Sargasso Sea Ecosystem

A new initiative, supported by an anonymous $6 million grant, will foster collaborative research on the distinctive microbial communities that are the foundation of the ecosystem in the Sargasso Sea, an area that occupies two-thirds of the North Atlantic Ocean.

Craig Carlson, chair of UC Santa Barbara’s Department of Ecology, Evolution and Marine Biology and an adjunct faculty member at the Bermuda Institute of Ocean Sciences (BIOS), will serve as director of the project.

Well known for research that links changes in dissolved organic matter to microbial activities in the Sargasso Sea, Carlson will coordinate the team of scientists from BIOS, UCSB, Oregon State University, Woods Hole Oceanographic Institution in Massachusetts and The University of Exeter in England.
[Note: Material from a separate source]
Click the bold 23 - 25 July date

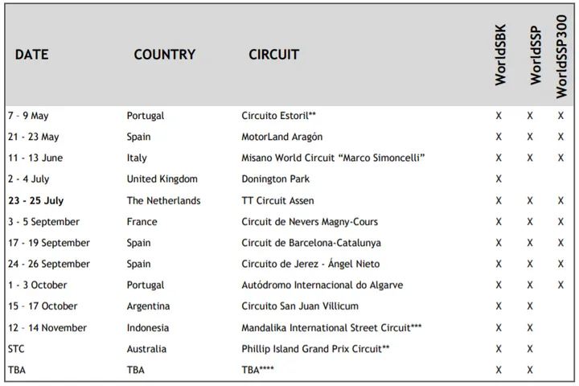coord(36,200)
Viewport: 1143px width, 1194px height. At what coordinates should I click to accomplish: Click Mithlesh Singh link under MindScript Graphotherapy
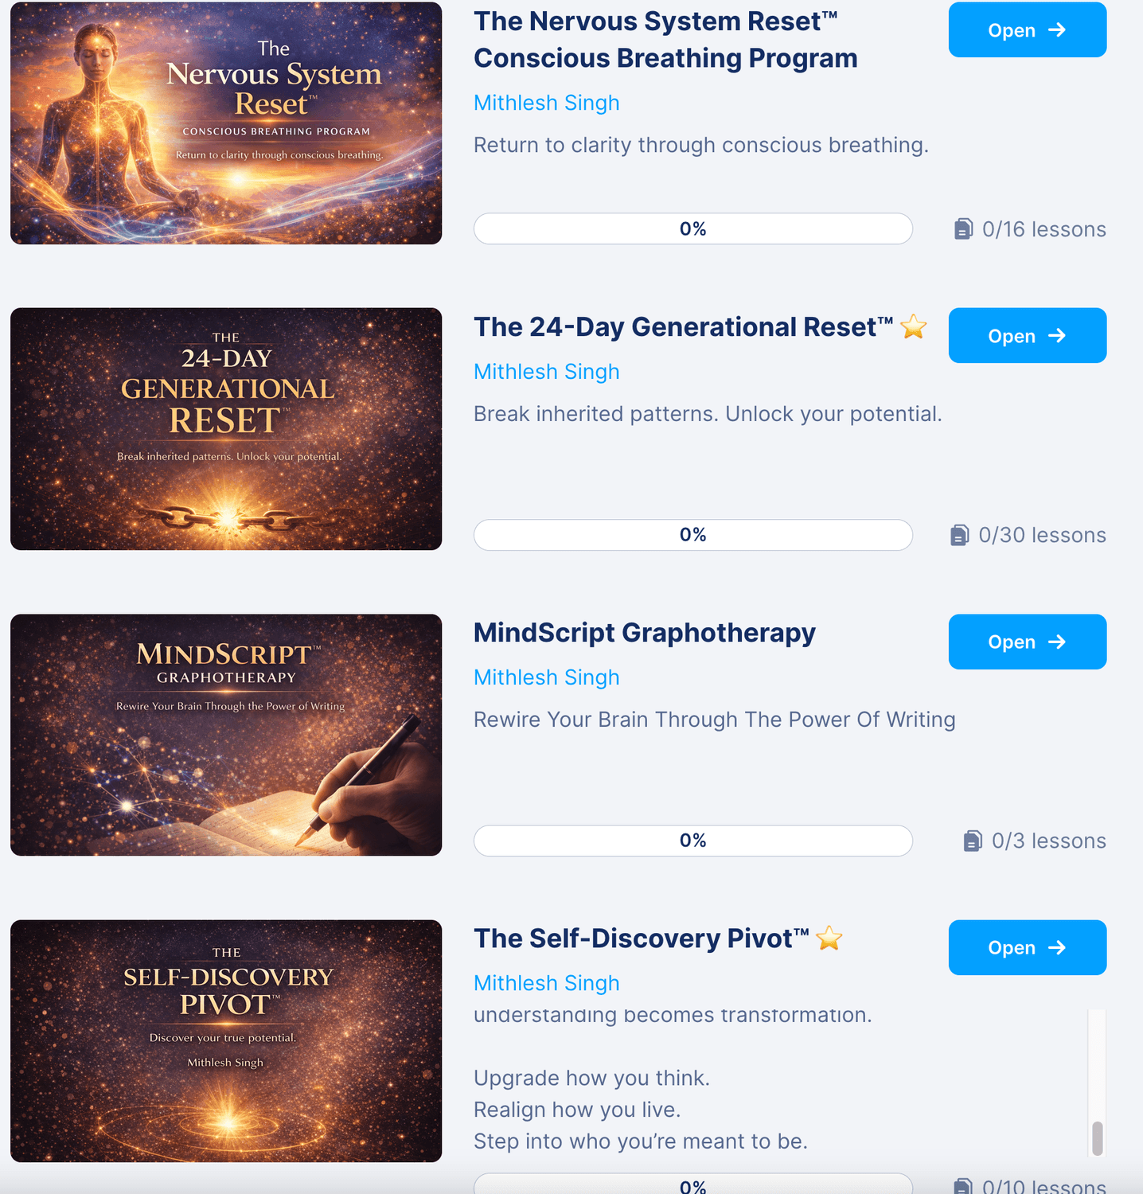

“From a large biogeochemical perspective, we can really start to understand how microbial community structure helps produce and redistribute carbon in the ocean and vice versa,” said Carlson.

The project will leverage the ocean measurements and ongoing research at the Bermuda Atlantic Time-series Study (BATS) site, employing new collaborations and technologies to scrutinize the ocean’s smallest life forms. The team will focus on understanding what chemical compounds microbial communities produce, transform and leave behind, including through community interactions with viruses and zooplankton.

Phytoplankton, the ocean’s floating forests of single-celled microbes, play a vital role in the ocean carbon cycle as they harness solar energy and transform carbon dioxide into the organic carbon that sustains marine food webs.

However, the ocean carbon cycle quickly adds up to a complex network of chemical reactions. The fate of a plankton cell’s organic matter can take a circuitous path through the microbial food web, where more than a million bacterial cells in each drop of seawater colonize and consume organic material. The cells also are preyed upon by larger microbes or are attacked by viruses. The mix of dissolved organic carbon resulting from cells that have died intermingles with organic compounds deliberately secreted for cell-to-cell communication and defense mechanisms.

“It’s a perfect storm of technology, expertise and study site,” Carlson said. “We have a great track record working together at BIOS, and we’re extremely excited about this opportunity to move the field forward.”